Synthetically Accessible Virtual Inventory (SAVI) Database

First Complete Beta Release |
ncilogo

Complete First Beta File Series - November 2016

283,194,312 SAVI proposed reactions generated in the first complete enumeration of the beta phase of the SAVI project

The SAVI project is an international collaboration of computationally generating a very large database of reliably and inexpensively synthesizable screening sample structures that have desirable properties for the drug development process.

It utilizes:
(a) a set of transforms with rich chemical context annotation including functional group reactivity data (LHASA, LLC, U.S.; and Lhasa Limited, UK)
(b) a set of highly annotated building blocks (Sigma-Aldrich, Global Strategic Services)
(c) the chemoinformatics toolkit CACTVS with custom development (Xemistry GmbH, Germany)

The transforms are a set of more than 2,300 rules described in the CHMTRN/PATRAN language for encoding chemical transformations with chemical context and quality criteria added, based ultimately on the pioneering work of E. J. Corey.

These rules, in contrast to simple SMIRKS transforms, allow/provide:
- Computation of whether a reaction, depending on the overall structural features of the target, will work at all.
- Scoring: If the reaction works, how robust it is, taking into account overall structural features.
- Whether protection of interfering groups is required - and these can then already be integrated in the final starting materials queries to prioritize pre-protected starting materials.
- Proposal of suitable context-dependent reaction conditions.
- Textual warnings in specific circumstances, such as potential of multiple products, borderline conditions, etc.

Ancillary information to the rules is a set of functional group reactivity data, i.e. a table describing whether any of the standard functional groups in the rule set is unstable under any of the standard conditions.

The building blocks are a set of several hundred thousand compounds available in gram quantities, and with high reliability, from, or through, Sigma-Aldrich (now MilliporeSigma). This set has been annotated with pricing information and other business intelligence type data useful for this project.

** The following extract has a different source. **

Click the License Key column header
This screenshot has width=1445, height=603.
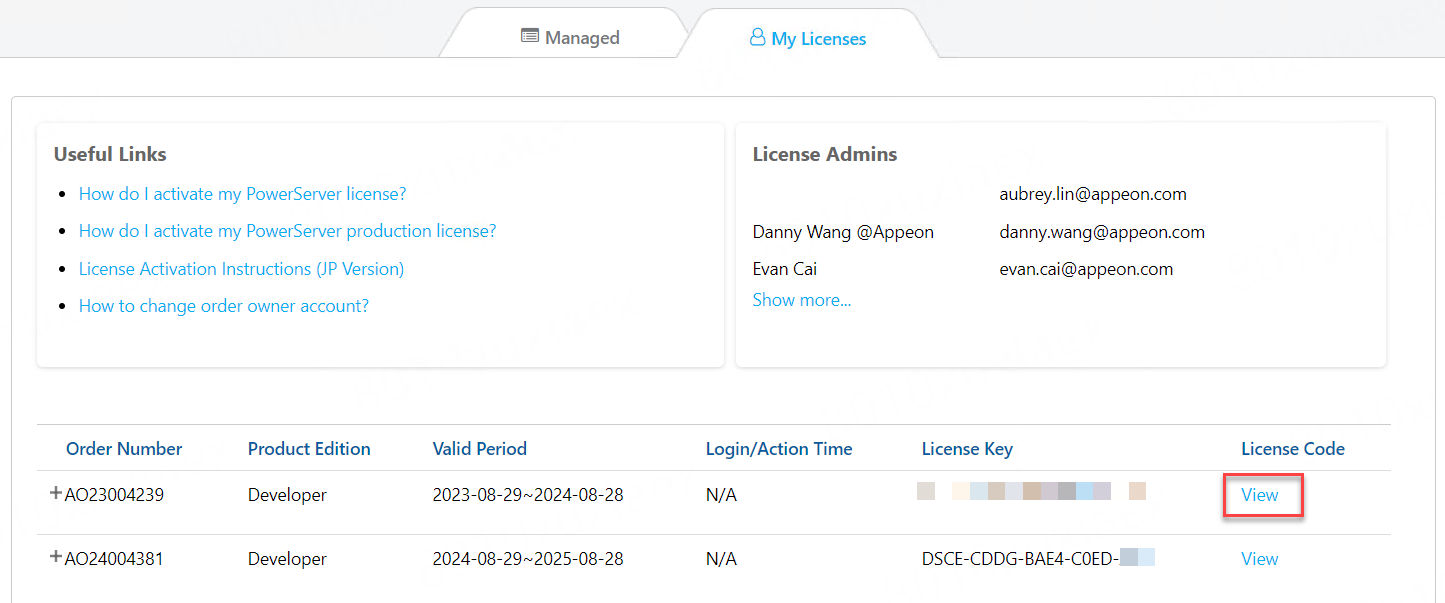(x=967, y=449)
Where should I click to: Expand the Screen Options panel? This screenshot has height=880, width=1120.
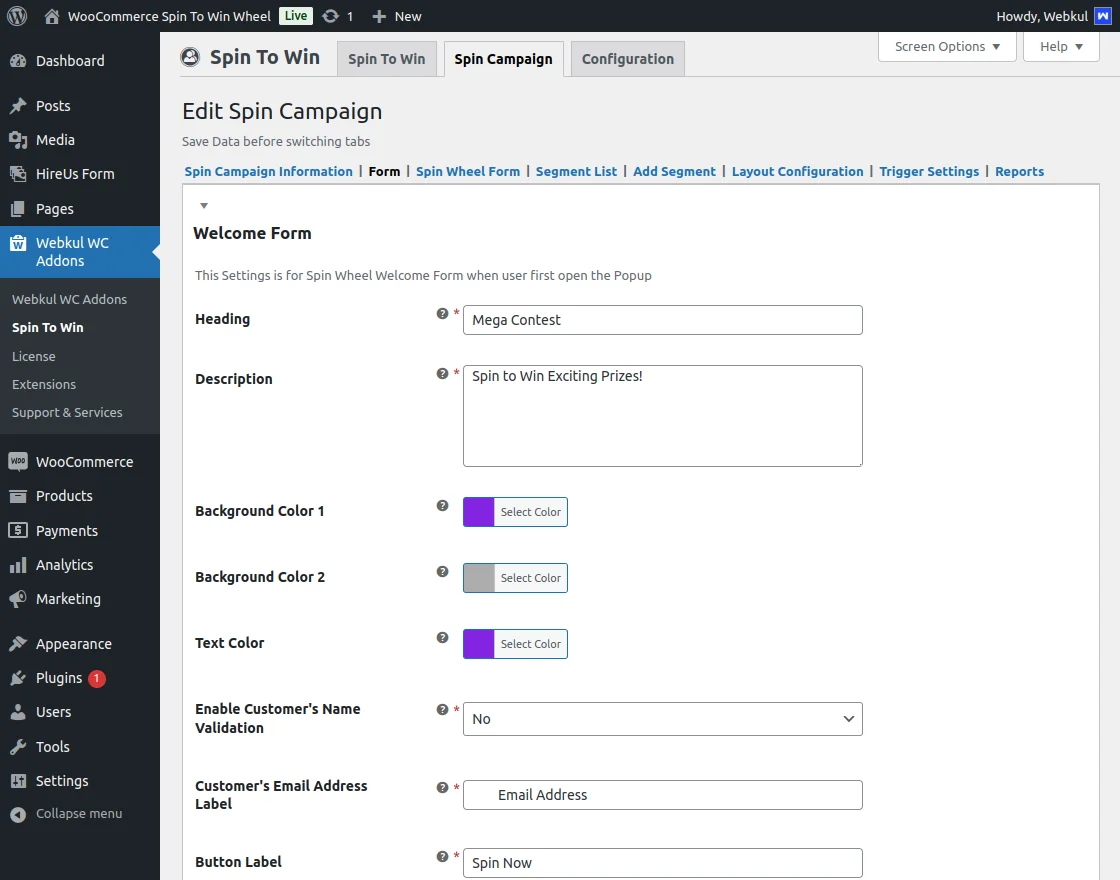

The chemoinformatics toolkit CACTVS has been expanded in various ways, e.g. with the capability to read the CHMTRN/PATRAN transforms. An important feature that needed to be implemented was the handling of the reversal of the original LHASA transform direction, without re-writing rules, for the strictly forward-synthetic SAVI project. Another important capability was the initial and final starting material (SM) query handling, i.e. the 4 steps: initial SM query extraction from the 2D patterns in the rules; forward reaction from the 2D patterns; scoring (which is the only original LHASA functionality); final SM query expansion (R-groups, protecting groups, etc.).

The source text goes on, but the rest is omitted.